Mike Christie <mchristi>

Component:

kernel

Assignee:

Mike Christie <mchristi>

Status:

CLOSED DUPLICATE

QA Contact:

Brian Brock <bbrock>

Severity:

high

Docs Contact:

Priority:

high

Version:

4.0

CC:

andriusb, coughlan, dwm, karen.higgins, konradr, mbarrow, ravi.anand, rkenna

Target Milestone:

---

Target Release:

---

Hardware:

All

OS:

Linux

Whiteboard:

Fixed In Version:

Doc Type:

Bug Fix

Doc Text:

Story Points:

---

Clone Of:

Environment:

Last Closed:

2007-02-26 21:08:18 UTC

Type:

---

Regression:

---

Mount Type:

---

Documentation:

---

CRM:

Verified Versions:

Category:

---

oVirt Team:

---

RHEL 7.3 requirements from Atomic Host:

Cloudforms Team:

---

Target Upstream Version:

Embargoed:

Bug Depends On:

Bug Blocks:

209341, 216986

Attachments:

Description	Flags
v5.01.00-d5	none
Fix MII register access wait.	none

Description Mike Christie 2007-01-12 16:59:40 UTC

+++ This bug was initially created as a clone of Bug #221328 +++

Description of problem:

qla4xxx/qla3xxx: co-existence issues during load/unload of either interface

Version-Release number of selected component (if applicable):


How reproducible:


Steps to Reproduce:
1.With qla4xxx and qla3xxx modules loaded,
unloading/loading or bringdown/up one of the qla3xxx interfaces can sometimes
lock up the qla4xxx driver. 
2.With qla4xxx and qla3xxx modules loaded, unloading the qla4xxx module on a
4052 (one with two ports) can lock up the qla4xxx driver.
3.Another simple test is to run traffic on the ISCSI side and simply unload the
qla3xxx module. This would cause the iscsi traffic to stop.
  
Actual results:


Expected results:

One should be able to unload/load either of the modules or bring up/down the
ethernet interfaces with out the other module knowing about it.

Additional info:


The reason is as follows:
qla4xxx supports one Ethernet and one iscsi Interfaces per port.
qla4052 has two physical ports and qla4050 has one port.
qla4052 presents four PCI devices and qla4050 presents two PCI devices.

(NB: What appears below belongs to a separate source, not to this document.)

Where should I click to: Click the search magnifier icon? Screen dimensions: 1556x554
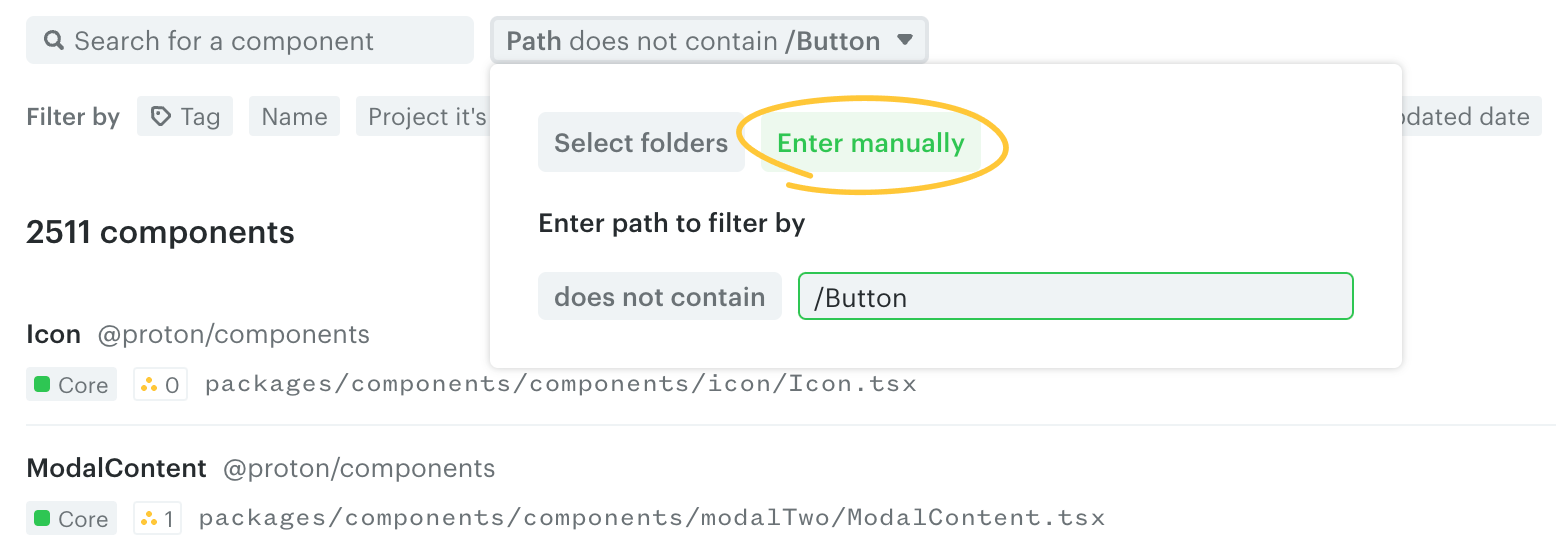(x=54, y=41)
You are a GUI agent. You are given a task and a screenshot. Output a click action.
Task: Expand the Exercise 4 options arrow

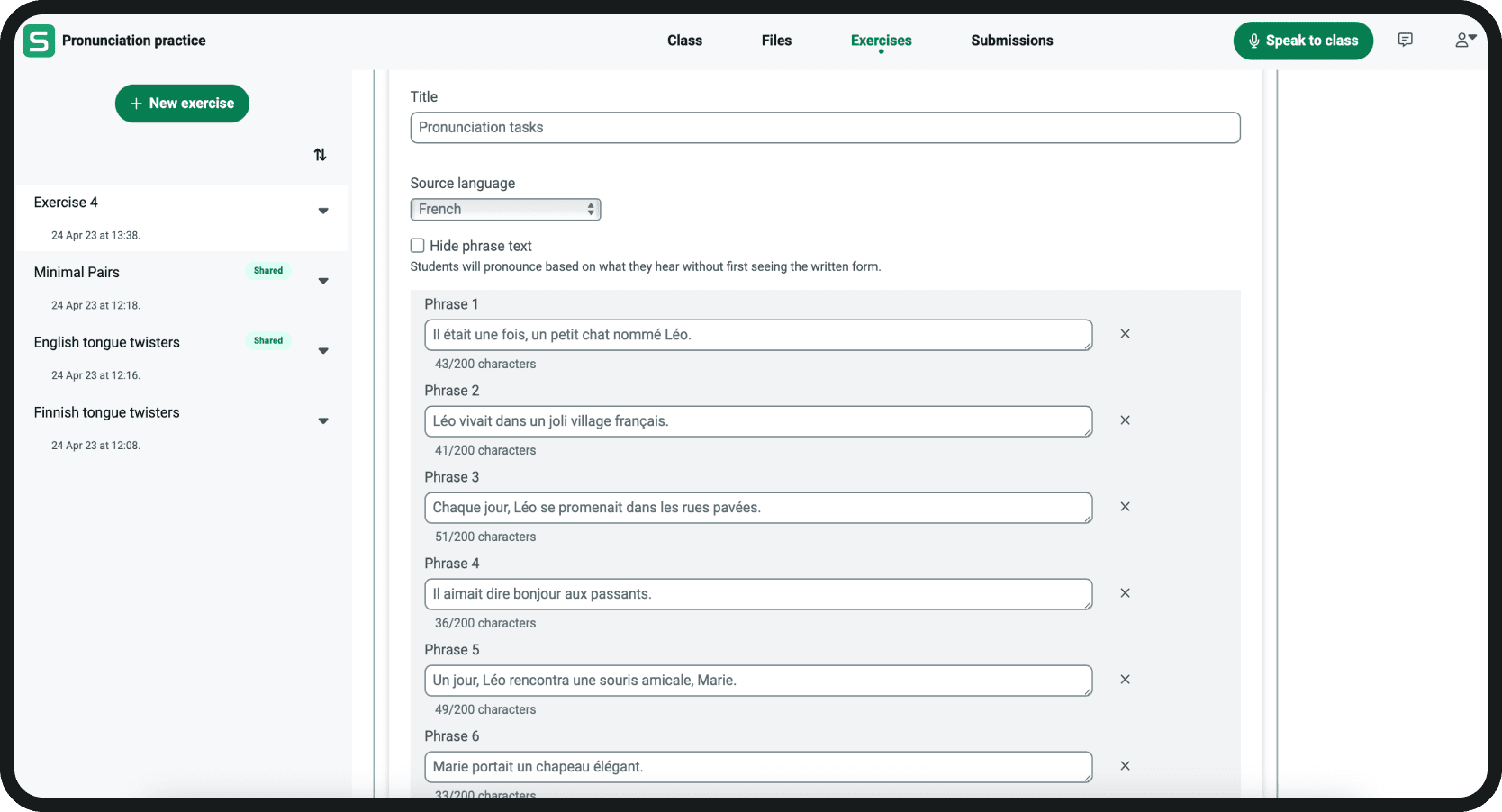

Irrespective of how many PCI devices are presented, they all share the same
hardware state machine. When one of the interface resets the hardware all other
interface are notified via an interrupt of this event. All interfaces need to
acknowledge the interrupt before the reset actually completes. (please note
there is a timeout mechanism which takes care of the case when one or more of
the interfaces do not acknowledge). To maintain atomicity during
resets/initialization of the hardware a semaphore register is provided. The
individual driver instances corresponding to each interface need to grab this
common semaphore before performing a reset/initialization. As part of the module
unload we leave the chip in a known state buy doing a reset. 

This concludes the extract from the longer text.